● Written request A
Answer these questions about the passage on the ndb_binlog_index columns, one per line:
(i) Which mysqld option causes the orig_server_id and orig_epoch columns to record the originating server's ID and epoch?
(ii) What name does the ALTER TABLE statement give to the new index?
(iii) According to the final paragraph, why does the index bring no benefit when replicating from a single source to a single replica?

● Extract
· · · ·

When mysqld is started with the --ndb-log-orig option, the orig_server_id and orig_epoch columns store, respectively, the ID of the server on which the event originated and the epoch in which the event took place on the originating server, which is useful in NDB Cluster replication setups employing multiple sources. The SELECT statement used to find the closest binary log position to the highest applied epoch on the replica in a multi-source setup (see Section 25.7.10, “NDB Cluster Replication: Bidirectional and Circular Replication”) employs these two columns, which are not indexed. This can lead to performance issues when trying to fail over, since the query must perform a table scan, especially when the source has been running with --ndb-log-empty-epochs=ON. You can improve multi-source failover times by adding an index to these columns, as shown here:

ALTER TABLE mysql.ndb_binlog_index
    ADD INDEX orig_lookup USING BTREE (orig_server_id, orig_epoch);

Adding this index provides no benefit when replicating from a single source to a single replica, since the query used to get the binary log position in such cases makes no use of orig_server_id or orig_epoch.

· · · ·

● Stored rows
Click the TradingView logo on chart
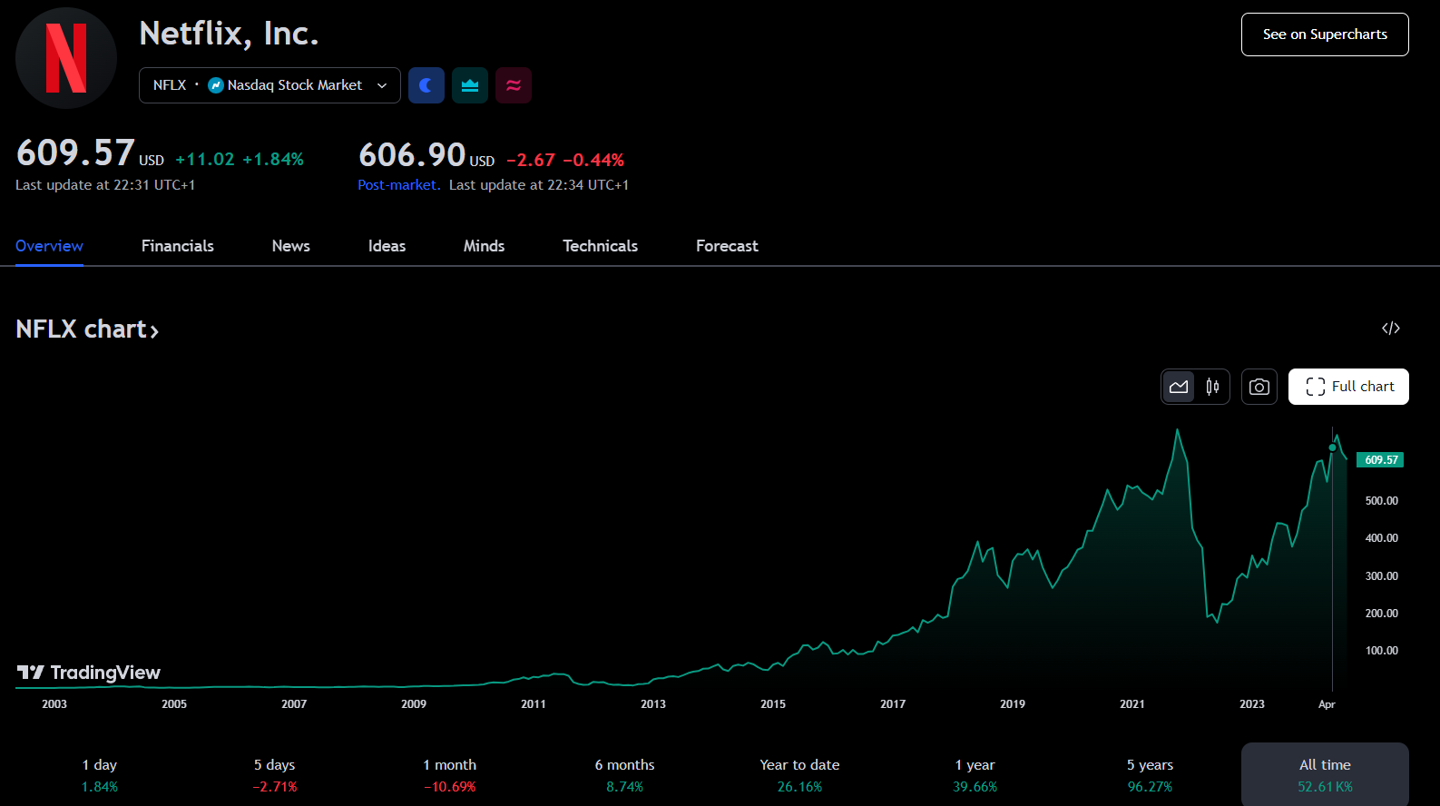(x=89, y=673)
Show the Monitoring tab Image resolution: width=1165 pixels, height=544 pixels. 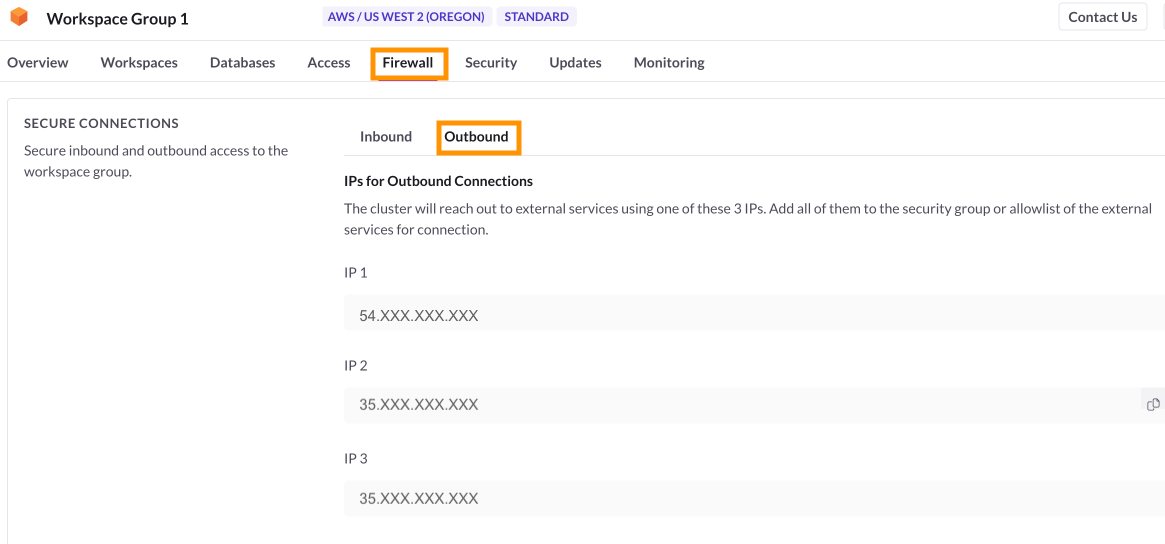669,62
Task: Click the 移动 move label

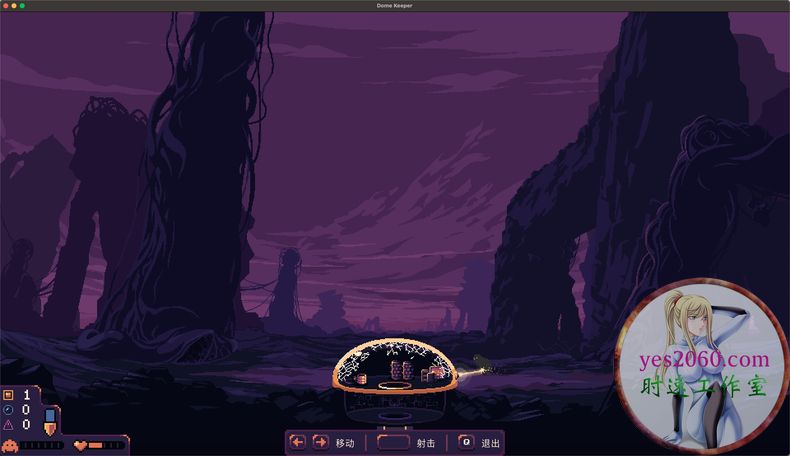Action: click(345, 443)
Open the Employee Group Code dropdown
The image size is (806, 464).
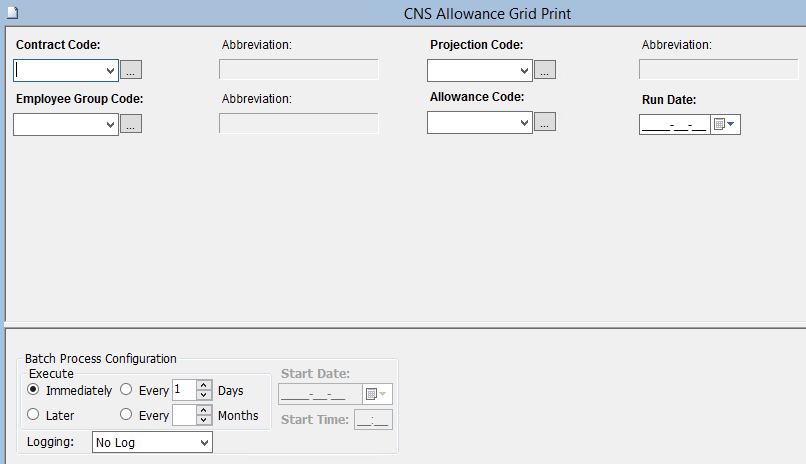tap(110, 124)
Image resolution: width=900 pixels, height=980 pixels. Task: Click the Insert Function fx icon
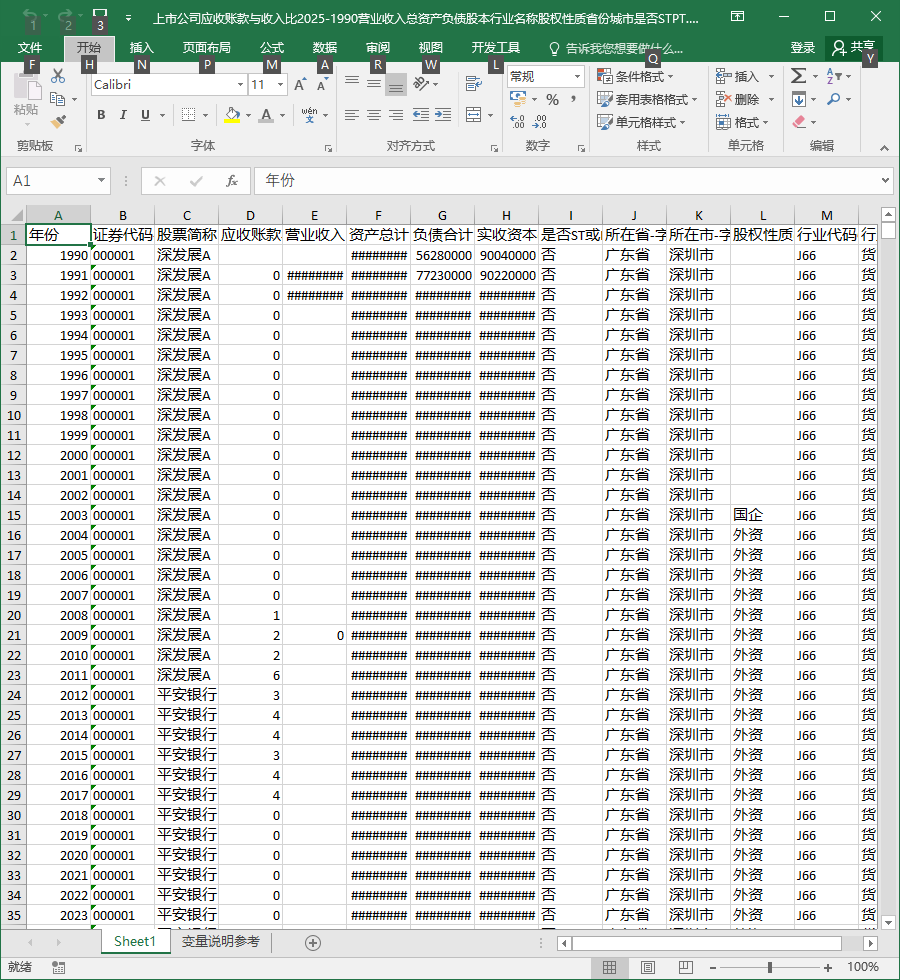click(232, 181)
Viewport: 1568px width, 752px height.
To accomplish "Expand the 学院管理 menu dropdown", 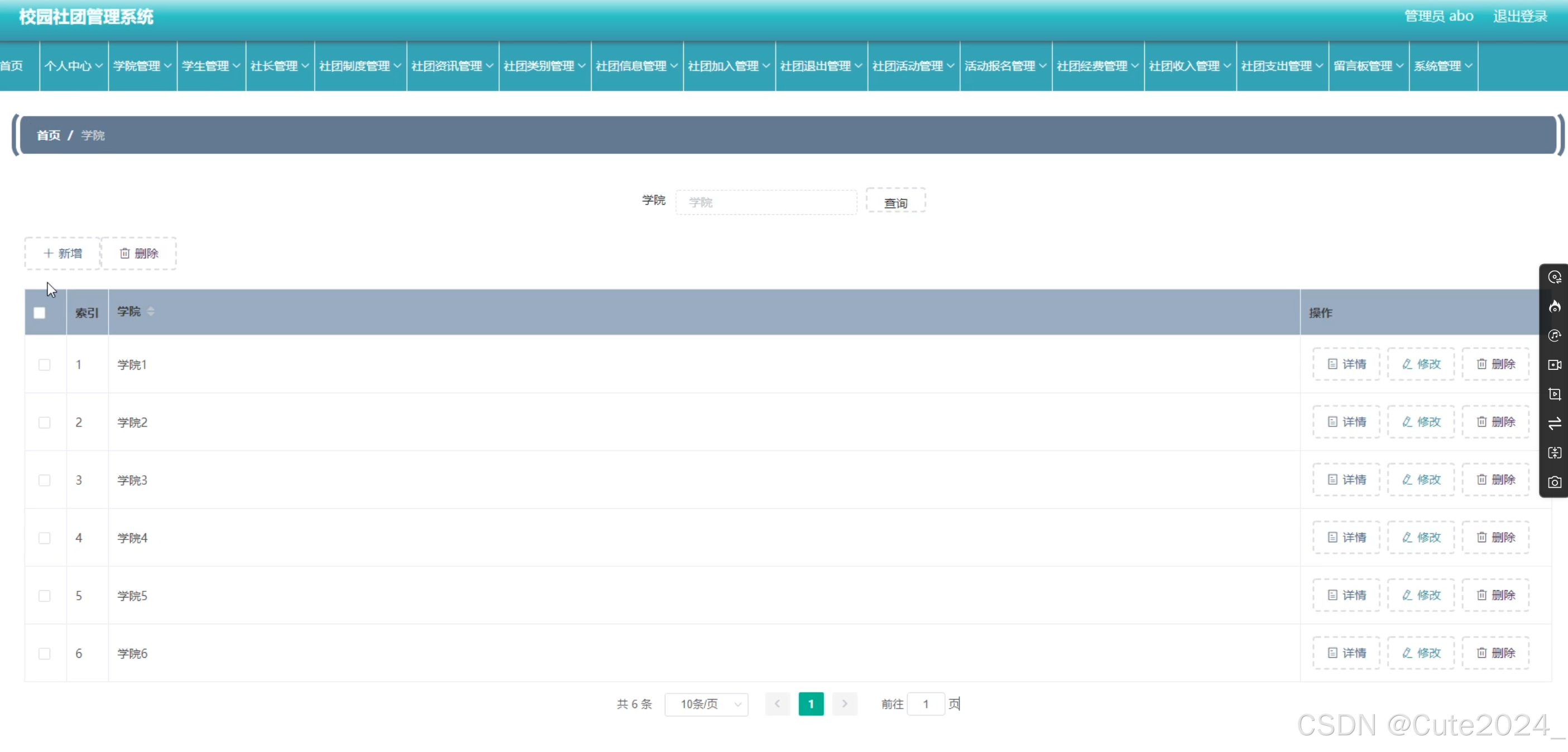I will click(x=142, y=66).
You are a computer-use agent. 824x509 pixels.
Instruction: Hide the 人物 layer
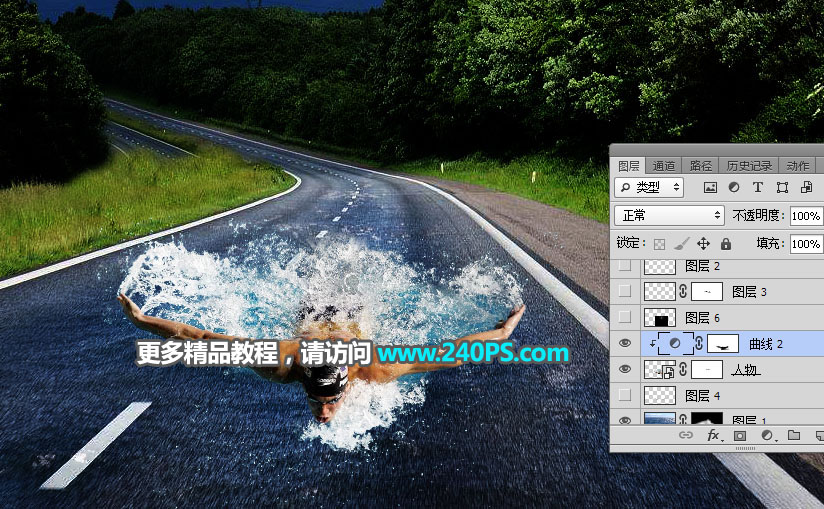625,370
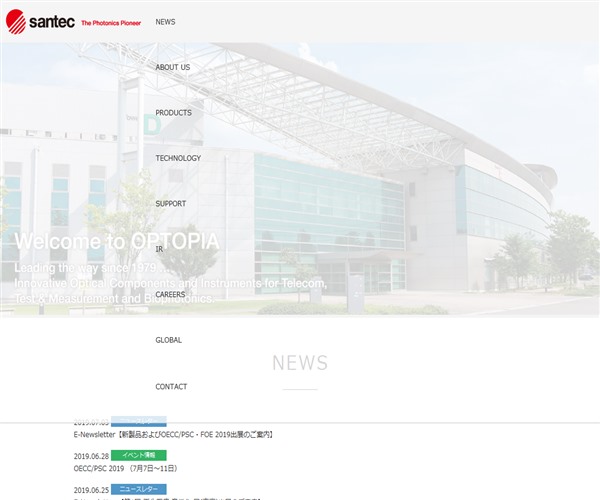Go to the PRODUCTS page
Viewport: 600px width, 500px height.
click(x=173, y=113)
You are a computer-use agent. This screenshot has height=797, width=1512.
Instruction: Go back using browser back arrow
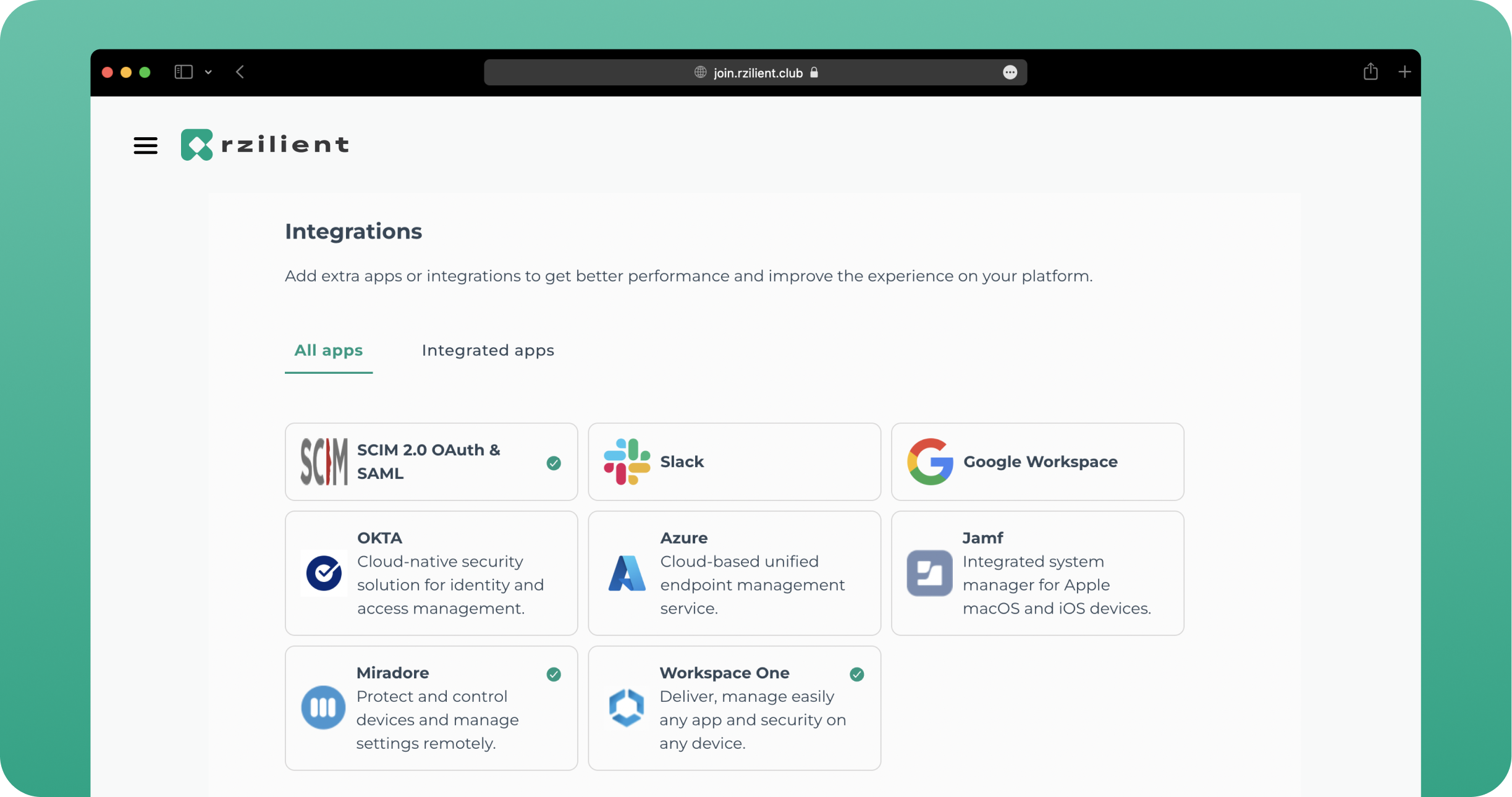[240, 72]
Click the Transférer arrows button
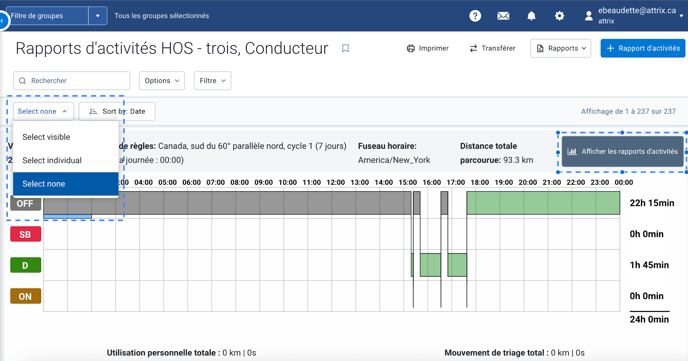This screenshot has height=361, width=688. pos(492,48)
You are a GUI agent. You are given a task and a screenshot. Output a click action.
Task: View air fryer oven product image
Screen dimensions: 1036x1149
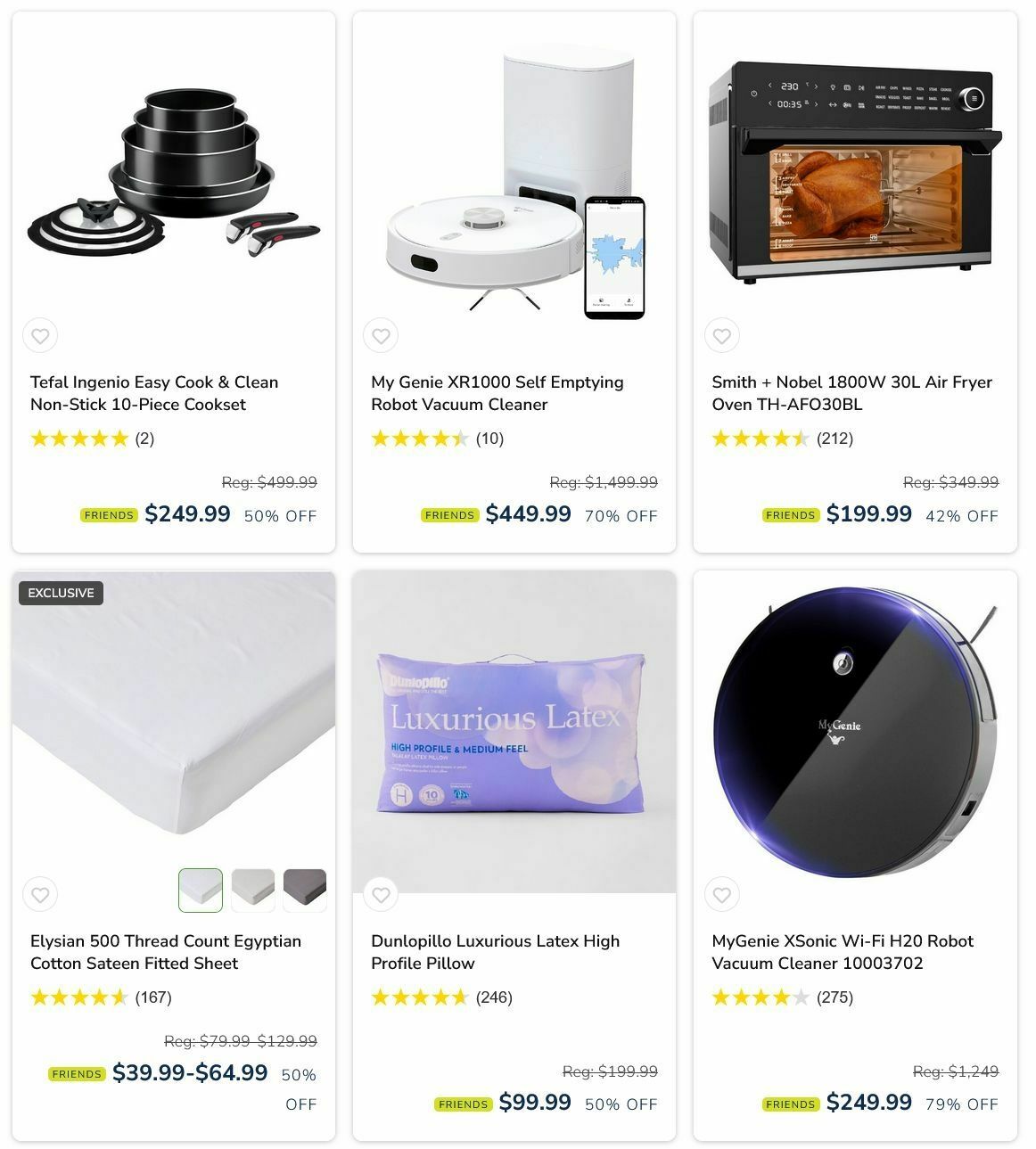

· · · ·

● Written request B
Rewrite the part of the entries that opens with the line containing "Click the Transférer arrows button" and closes with the end of the entries, substituting "toaster oven" for "air fryer oven" and changing nothing else; omit the pictures.

● Solution A
(i) --ndb-log-orig
(ii) orig_lookup
(iii) The query used to get the binary log position in that case makes no use of orig_server_id or orig_epoch.

● Solution B
Click the Transférer arrows button
This screenshot has height=361, width=688. pos(492,48)
You are a GUI agent. You are given a task and a screenshot. Output a click action.
Task: View toaster oven product image
Screen dimensions: 1036x1149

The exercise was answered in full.